Captain Help Please!



  • I am struggling with a decision in my personal/love life. I was with a guy for 2 1/2 years and we broke up a little over a month ago. Two weeks after we broke up we started talking again. His b-day is 6-30-70. Also I just found out that a guy I had a crush on 4 years ago is now divorced. His b-day is 3/17/ 79?. I think it is 79. Is there still hope for my ex and I or should I let go and move on and put myself out there for this other guy? My b-day is 1/17/77. Thank you for your time!



  • You and your ex: imagination, fantasy, flair - this relationship had it all and more (perhaps too much so to be realistic or practical). Your ex's self-image can change drastically here and almost overnight. Any vision he had of himself as a stick-in-the-mud stay-at-home type is liable to go right out the window, for you won't see him that way at all. You probably felt quite comfortable in this relationship and would have taken the lead in showing your complete-opposite partner some new ways. Your love affair was likely romantic and flamboyant. Your ex's private personality would have blossomed under your influence as he learnt not to feel embarrassed or inhibited by public displays of affection and socializing. Marriage however would have been much less exciting and more prosaic. Ultimately it may just not be on the cards for the two of you to be able to handle more demanding responsibilities. Furthermore the emotional depth needed for a longer-lasting relationship such as marriage is generally lacking here. Basically you created a 'monster' by helping your ex come out of his shell - he found he wanted to experience more of the world and other people than he had previously known.

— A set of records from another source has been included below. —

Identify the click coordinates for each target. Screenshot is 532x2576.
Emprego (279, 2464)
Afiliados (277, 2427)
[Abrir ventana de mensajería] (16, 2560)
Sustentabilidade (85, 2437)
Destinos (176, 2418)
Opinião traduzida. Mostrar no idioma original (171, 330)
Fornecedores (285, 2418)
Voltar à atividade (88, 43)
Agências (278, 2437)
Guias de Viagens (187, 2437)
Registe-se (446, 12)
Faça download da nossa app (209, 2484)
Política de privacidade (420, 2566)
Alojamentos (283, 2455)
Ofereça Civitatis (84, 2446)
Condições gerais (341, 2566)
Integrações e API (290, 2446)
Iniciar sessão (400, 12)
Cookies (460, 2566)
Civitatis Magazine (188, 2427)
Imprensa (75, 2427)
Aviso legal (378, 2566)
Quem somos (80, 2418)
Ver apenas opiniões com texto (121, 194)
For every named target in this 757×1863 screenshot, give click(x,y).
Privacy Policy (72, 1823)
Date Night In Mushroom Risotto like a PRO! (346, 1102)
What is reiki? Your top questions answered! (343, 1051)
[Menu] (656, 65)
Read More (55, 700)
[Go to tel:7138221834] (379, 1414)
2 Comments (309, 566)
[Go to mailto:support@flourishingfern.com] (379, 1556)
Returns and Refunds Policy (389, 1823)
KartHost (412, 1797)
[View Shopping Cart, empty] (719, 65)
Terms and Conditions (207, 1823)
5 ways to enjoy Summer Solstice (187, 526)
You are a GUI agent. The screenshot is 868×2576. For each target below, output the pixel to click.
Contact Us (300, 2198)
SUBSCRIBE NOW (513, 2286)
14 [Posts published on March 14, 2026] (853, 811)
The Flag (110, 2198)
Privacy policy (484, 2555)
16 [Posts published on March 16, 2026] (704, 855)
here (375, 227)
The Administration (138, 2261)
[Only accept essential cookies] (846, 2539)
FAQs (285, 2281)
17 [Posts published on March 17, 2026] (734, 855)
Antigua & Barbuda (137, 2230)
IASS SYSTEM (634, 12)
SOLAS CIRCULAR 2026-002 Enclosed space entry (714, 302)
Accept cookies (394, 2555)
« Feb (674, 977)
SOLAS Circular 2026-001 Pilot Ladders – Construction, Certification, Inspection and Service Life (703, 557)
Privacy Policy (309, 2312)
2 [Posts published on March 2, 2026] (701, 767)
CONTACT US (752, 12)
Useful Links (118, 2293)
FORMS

    You and crush guy: this relationship can bring out both your secretive sides. Your matchup is likely to become, among other things, a repository for all sorts of hidden information, not only about yourselves but about others. Not surprisingly, you both will show a special interest in gossip, reading the paper and watching the news, since much of what you see throws added light on your private archives and perhaps enriches them. The challenge of this love affair or marriage is to deal with material from each person's own past - sensitively and with understanding. Both of you are likely to have buried many painful memories which the relationship is capable of dealing with in a therapeutic fashion. Through openness and mutual discussion, much of this material can be worked through, and old scripts can be dealt with and discarded. A great deal of trust is necessary for this to happen, of course, with the consequence that for one of you to break off the relationship (this is quite likely as you have such different natures and approaches to life) could arouse devastating anxiety in the other. Power trips and emotional blackmail are likely here too, so you both would have to be careful not to play a dangerous game in the relationship. Any indiscretion would be a disaster.



  • Thank u. Still pondering on this one cause it makes this crush look less desirable! It is really hard to give up this perfect sense of my ex and my relationship.



  • There are many more fish in the sea of love.